▶ [TASK STATEMENT]:
For each line of the material below, give that line again word for word.

▶ [SOURCE MATERIAL]:
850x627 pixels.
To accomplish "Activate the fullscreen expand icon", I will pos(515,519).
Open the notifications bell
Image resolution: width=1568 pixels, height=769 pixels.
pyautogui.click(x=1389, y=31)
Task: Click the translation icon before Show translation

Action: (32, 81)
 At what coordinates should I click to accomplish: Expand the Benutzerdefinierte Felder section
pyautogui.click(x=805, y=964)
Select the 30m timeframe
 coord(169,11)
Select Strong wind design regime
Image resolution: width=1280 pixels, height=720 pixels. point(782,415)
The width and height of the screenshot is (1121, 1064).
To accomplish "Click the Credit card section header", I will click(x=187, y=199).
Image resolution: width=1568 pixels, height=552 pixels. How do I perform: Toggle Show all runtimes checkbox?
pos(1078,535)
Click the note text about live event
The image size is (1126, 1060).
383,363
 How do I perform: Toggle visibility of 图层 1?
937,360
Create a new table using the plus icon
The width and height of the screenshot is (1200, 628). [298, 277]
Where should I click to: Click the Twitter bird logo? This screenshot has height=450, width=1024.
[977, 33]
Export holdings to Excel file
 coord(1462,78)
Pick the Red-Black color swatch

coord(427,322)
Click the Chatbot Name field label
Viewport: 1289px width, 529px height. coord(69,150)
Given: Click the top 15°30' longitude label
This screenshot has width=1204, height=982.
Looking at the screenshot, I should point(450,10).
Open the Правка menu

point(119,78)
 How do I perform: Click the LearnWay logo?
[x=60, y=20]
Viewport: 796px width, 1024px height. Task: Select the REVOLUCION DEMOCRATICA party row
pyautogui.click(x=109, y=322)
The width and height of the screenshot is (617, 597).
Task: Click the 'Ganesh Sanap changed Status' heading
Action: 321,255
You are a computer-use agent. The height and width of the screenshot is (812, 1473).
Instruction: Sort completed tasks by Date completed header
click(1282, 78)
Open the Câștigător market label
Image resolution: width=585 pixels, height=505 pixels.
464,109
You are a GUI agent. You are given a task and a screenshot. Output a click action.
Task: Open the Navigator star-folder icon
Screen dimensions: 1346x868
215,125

▶ [RESPONSE BOX]:
850x627 pixels.
To accomplish "Activate the fullscreen expand icon", I will pos(515,519).
Open the notifications bell
Image resolution: width=1568 pixels, height=769 pixels.
pyautogui.click(x=1389, y=31)
Task: Click the translation icon before Show translation

Action: (32, 81)
 At what coordinates should I click to accomplish: Expand the Benutzerdefinierte Felder section
pyautogui.click(x=805, y=964)
Select the 30m timeframe
 coord(169,11)
Select Strong wind design regime
Image resolution: width=1280 pixels, height=720 pixels. point(782,415)
The width and height of the screenshot is (1121, 1064).
To accomplish "Click the Credit card section header", I will click(x=187, y=199).
Image resolution: width=1568 pixels, height=552 pixels. How do I perform: Toggle Show all runtimes checkbox?
pos(1078,535)
Click the note text about live event
The image size is (1126, 1060).
383,363
 How do I perform: Toggle visibility of 图层 1?
937,360
Create a new table using the plus icon
The width and height of the screenshot is (1200, 628). [298, 277]
Where should I click to: Click the Twitter bird logo? This screenshot has height=450, width=1024.
[977, 33]
Export holdings to Excel file
 coord(1462,78)
Pick the Red-Black color swatch

coord(427,322)
Click the Chatbot Name field label
Viewport: 1289px width, 529px height. coord(69,150)
Given: Click the top 15°30' longitude label
This screenshot has width=1204, height=982.
Looking at the screenshot, I should point(450,10).
Open the Правка menu

point(119,78)
 How do I perform: Click the LearnWay logo?
[x=60, y=20]
Viewport: 796px width, 1024px height. Task: Select the REVOLUCION DEMOCRATICA party row
pyautogui.click(x=109, y=322)
The width and height of the screenshot is (617, 597).
Task: Click the 'Ganesh Sanap changed Status' heading
Action: 321,255
You are a computer-use agent. The height and width of the screenshot is (812, 1473).
Instruction: Sort completed tasks by Date completed header
click(1282, 78)
Open the Câștigător market label
Image resolution: width=585 pixels, height=505 pixels.
464,109
You are a GUI agent. You are given a task and a screenshot. Output a click action.
Task: Open the Navigator star-folder icon
Screen dimensions: 1346x868
215,125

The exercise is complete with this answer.